Work order:
In full and without alteration, print the entries that follow.

-=-=-

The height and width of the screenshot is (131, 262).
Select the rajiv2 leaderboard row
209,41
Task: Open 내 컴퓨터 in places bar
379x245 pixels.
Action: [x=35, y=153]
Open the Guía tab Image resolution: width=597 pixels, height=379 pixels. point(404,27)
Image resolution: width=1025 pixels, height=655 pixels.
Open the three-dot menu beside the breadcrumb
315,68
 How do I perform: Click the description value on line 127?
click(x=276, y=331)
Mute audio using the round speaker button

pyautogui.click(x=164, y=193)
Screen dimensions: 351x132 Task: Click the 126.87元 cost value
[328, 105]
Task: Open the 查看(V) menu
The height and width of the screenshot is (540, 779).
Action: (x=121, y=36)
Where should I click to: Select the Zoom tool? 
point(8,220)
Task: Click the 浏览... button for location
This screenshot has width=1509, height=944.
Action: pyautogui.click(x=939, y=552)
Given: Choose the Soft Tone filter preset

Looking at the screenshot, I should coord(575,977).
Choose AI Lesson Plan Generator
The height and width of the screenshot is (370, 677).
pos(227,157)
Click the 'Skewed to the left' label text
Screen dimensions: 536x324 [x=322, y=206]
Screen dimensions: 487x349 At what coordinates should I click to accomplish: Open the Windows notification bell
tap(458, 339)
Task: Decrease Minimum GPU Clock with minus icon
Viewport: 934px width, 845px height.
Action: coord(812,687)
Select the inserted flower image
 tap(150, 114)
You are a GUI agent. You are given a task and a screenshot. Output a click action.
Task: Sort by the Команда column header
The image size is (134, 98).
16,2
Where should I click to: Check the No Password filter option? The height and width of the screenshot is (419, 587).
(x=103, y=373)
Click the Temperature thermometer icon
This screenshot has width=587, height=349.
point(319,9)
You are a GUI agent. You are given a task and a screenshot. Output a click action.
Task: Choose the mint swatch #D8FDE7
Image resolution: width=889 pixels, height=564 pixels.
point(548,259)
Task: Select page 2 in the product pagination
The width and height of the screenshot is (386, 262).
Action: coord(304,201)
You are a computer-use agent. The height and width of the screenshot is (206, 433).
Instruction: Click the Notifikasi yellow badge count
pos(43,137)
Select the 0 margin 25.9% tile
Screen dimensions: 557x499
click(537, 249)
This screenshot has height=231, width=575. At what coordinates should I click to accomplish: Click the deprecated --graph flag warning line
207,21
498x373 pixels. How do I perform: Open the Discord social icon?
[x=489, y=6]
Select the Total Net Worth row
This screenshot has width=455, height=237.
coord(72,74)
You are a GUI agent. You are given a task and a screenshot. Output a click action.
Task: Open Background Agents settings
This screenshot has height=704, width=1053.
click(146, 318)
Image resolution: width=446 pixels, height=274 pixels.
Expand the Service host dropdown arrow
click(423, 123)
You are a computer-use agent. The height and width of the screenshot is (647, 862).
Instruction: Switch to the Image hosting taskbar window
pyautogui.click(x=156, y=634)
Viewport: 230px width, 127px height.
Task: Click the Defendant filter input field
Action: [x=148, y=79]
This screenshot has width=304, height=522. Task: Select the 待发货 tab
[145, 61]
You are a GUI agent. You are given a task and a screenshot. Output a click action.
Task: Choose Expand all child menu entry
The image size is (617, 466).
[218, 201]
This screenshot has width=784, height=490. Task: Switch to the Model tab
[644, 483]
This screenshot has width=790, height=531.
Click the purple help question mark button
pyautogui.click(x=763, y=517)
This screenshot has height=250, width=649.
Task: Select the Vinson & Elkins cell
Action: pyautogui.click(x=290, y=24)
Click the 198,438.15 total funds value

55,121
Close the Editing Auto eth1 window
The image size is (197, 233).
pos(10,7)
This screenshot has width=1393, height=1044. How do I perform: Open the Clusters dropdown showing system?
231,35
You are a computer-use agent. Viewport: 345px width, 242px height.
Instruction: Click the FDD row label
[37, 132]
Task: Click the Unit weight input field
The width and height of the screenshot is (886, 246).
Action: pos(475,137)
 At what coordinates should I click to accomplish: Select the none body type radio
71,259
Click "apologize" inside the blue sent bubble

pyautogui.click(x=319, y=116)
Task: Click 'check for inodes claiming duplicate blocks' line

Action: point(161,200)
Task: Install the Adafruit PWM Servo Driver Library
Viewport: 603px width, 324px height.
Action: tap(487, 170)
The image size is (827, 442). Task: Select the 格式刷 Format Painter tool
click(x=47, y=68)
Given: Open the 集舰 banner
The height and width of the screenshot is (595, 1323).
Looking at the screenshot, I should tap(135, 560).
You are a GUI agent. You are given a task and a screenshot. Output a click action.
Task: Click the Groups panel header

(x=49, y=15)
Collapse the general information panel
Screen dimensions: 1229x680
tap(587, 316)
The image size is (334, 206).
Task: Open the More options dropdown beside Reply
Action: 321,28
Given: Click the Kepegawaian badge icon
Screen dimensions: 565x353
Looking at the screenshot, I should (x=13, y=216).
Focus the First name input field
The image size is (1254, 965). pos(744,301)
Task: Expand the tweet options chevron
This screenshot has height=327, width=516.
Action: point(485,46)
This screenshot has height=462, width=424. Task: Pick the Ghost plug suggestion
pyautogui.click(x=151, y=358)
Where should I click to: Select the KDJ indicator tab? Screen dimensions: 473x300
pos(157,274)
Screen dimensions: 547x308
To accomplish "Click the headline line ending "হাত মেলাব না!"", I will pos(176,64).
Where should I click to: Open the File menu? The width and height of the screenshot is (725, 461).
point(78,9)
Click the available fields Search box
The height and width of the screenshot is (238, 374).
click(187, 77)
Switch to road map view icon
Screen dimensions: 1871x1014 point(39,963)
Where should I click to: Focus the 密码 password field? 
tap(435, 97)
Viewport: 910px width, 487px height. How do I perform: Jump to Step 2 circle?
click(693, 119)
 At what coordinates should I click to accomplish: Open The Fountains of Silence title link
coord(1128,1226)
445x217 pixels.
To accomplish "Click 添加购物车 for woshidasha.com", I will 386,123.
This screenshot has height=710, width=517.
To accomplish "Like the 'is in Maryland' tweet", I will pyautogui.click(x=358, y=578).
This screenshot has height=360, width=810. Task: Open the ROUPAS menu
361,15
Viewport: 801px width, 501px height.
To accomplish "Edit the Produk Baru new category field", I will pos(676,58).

-=-=-

Solution for this task:
The height and width of the screenshot is (131, 262).
Select the rajiv2 leaderboard row
209,41
Task: Open 내 컴퓨터 in places bar
379x245 pixels.
Action: [x=35, y=153]
Open the Guía tab Image resolution: width=597 pixels, height=379 pixels. point(404,27)
Image resolution: width=1025 pixels, height=655 pixels.
Open the three-dot menu beside the breadcrumb
315,68
 How do I perform: Click the description value on line 127?
click(x=276, y=331)
Mute audio using the round speaker button

pyautogui.click(x=164, y=193)
Screen dimensions: 351x132 Task: Click the 126.87元 cost value
[328, 105]
Task: Open the 查看(V) menu
The height and width of the screenshot is (540, 779).
Action: (x=121, y=36)
Where should I click to: Select the Zoom tool? 
point(8,220)
Task: Click the 浏览... button for location
This screenshot has width=1509, height=944.
Action: pyautogui.click(x=939, y=552)
Given: Choose the Soft Tone filter preset

Looking at the screenshot, I should coord(575,977).
Choose AI Lesson Plan Generator
The height and width of the screenshot is (370, 677).
pos(227,157)
Click the 'Skewed to the left' label text
Screen dimensions: 536x324 [x=322, y=206]
Screen dimensions: 487x349 At what coordinates should I click to accomplish: Open the Windows notification bell
tap(458, 339)
Task: Decrease Minimum GPU Clock with minus icon
Viewport: 934px width, 845px height.
Action: coord(812,687)
Select the inserted flower image
 tap(150, 114)
You are a GUI agent. You are given a task and a screenshot. Output a click action.
Task: Sort by the Команда column header
The image size is (134, 98).
16,2
Where should I click to: Check the No Password filter option? The height and width of the screenshot is (419, 587).
(x=103, y=373)
Click the Temperature thermometer icon
This screenshot has width=587, height=349.
point(319,9)
You are a GUI agent. You are given a task and a screenshot. Output a click action.
Task: Choose the mint swatch #D8FDE7
Image resolution: width=889 pixels, height=564 pixels.
point(548,259)
Task: Select page 2 in the product pagination
The width and height of the screenshot is (386, 262).
Action: coord(304,201)
You are a computer-use agent. The height and width of the screenshot is (206, 433).
Instruction: Click the Notifikasi yellow badge count
pos(43,137)
Select the 0 margin 25.9% tile
Screen dimensions: 557x499
click(537, 249)
This screenshot has height=231, width=575. At what coordinates should I click to accomplish: Click the deprecated --graph flag warning line
207,21
498x373 pixels. How do I perform: Open the Discord social icon?
[x=489, y=6]
Select the Total Net Worth row
This screenshot has width=455, height=237.
coord(72,74)
You are a GUI agent. You are given a task and a screenshot. Output a click action.
Task: Open Background Agents settings
This screenshot has height=704, width=1053.
click(146, 318)
Image resolution: width=446 pixels, height=274 pixels.
Expand the Service host dropdown arrow
click(423, 123)
You are a computer-use agent. The height and width of the screenshot is (647, 862).
Instruction: Switch to the Image hosting taskbar window
pyautogui.click(x=156, y=634)
Viewport: 230px width, 127px height.
Task: Click the Defendant filter input field
Action: [x=148, y=79]
This screenshot has width=304, height=522. Task: Select the 待发货 tab
[145, 61]
You are a GUI agent. You are given a task and a screenshot. Output a click action.
Task: Choose Expand all child menu entry
The image size is (617, 466).
[218, 201]
This screenshot has width=784, height=490. Task: Switch to the Model tab
[644, 483]
This screenshot has width=790, height=531.
Click the purple help question mark button
pyautogui.click(x=763, y=517)
This screenshot has height=250, width=649.
Task: Select the Vinson & Elkins cell
Action: pyautogui.click(x=290, y=24)
Click the 198,438.15 total funds value

55,121
Close the Editing Auto eth1 window
The image size is (197, 233).
pos(10,7)
This screenshot has width=1393, height=1044. How do I perform: Open the Clusters dropdown showing system?
231,35
You are a computer-use agent. Viewport: 345px width, 242px height.
Instruction: Click the FDD row label
[37, 132]
Task: Click the Unit weight input field
The width and height of the screenshot is (886, 246).
Action: pos(475,137)
 At what coordinates should I click to accomplish: Select the none body type radio
71,259
Click "apologize" inside the blue sent bubble

pyautogui.click(x=319, y=116)
Task: Click 'check for inodes claiming duplicate blocks' line

Action: point(161,200)
Task: Install the Adafruit PWM Servo Driver Library
Viewport: 603px width, 324px height.
Action: tap(487, 170)
The image size is (827, 442). Task: Select the 格式刷 Format Painter tool
click(x=47, y=68)
Given: Open the 集舰 banner
The height and width of the screenshot is (595, 1323).
Looking at the screenshot, I should tap(135, 560).
You are a GUI agent. You are given a task and a screenshot. Output a click action.
Task: Click the Groups panel header

(x=49, y=15)
Collapse the general information panel
Screen dimensions: 1229x680
tap(587, 316)
The image size is (334, 206).
Task: Open the More options dropdown beside Reply
Action: 321,28
Given: Click the Kepegawaian badge icon
Screen dimensions: 565x353
Looking at the screenshot, I should (x=13, y=216).
Focus the First name input field
The image size is (1254, 965). pos(744,301)
Task: Expand the tweet options chevron
This screenshot has height=327, width=516.
Action: point(485,46)
This screenshot has height=462, width=424. Task: Pick the Ghost plug suggestion
pyautogui.click(x=151, y=358)
Where should I click to: Select the KDJ indicator tab? Screen dimensions: 473x300
pos(157,274)
Screen dimensions: 547x308
To accomplish "Click the headline line ending "হাত মেলাব না!"", I will pos(176,64).
Where should I click to: Open the File menu? The width and height of the screenshot is (725, 461).
point(78,9)
Click the available fields Search box
The height and width of the screenshot is (238, 374).
click(187, 77)
Switch to road map view icon
Screen dimensions: 1871x1014 point(39,963)
Where should I click to: Focus the 密码 password field? 
tap(435, 97)
Viewport: 910px width, 487px height. How do I perform: Jump to Step 2 circle?
click(693, 119)
 At what coordinates should I click to accomplish: Open The Fountains of Silence title link
coord(1128,1226)
445x217 pixels.
To accomplish "Click 添加购物车 for woshidasha.com", I will 386,123.
This screenshot has height=710, width=517.
To accomplish "Like the 'is in Maryland' tweet", I will pyautogui.click(x=358, y=578).
This screenshot has height=360, width=810. Task: Open the ROUPAS menu
361,15
Viewport: 801px width, 501px height.
To accomplish "Edit the Produk Baru new category field", I will pos(676,58).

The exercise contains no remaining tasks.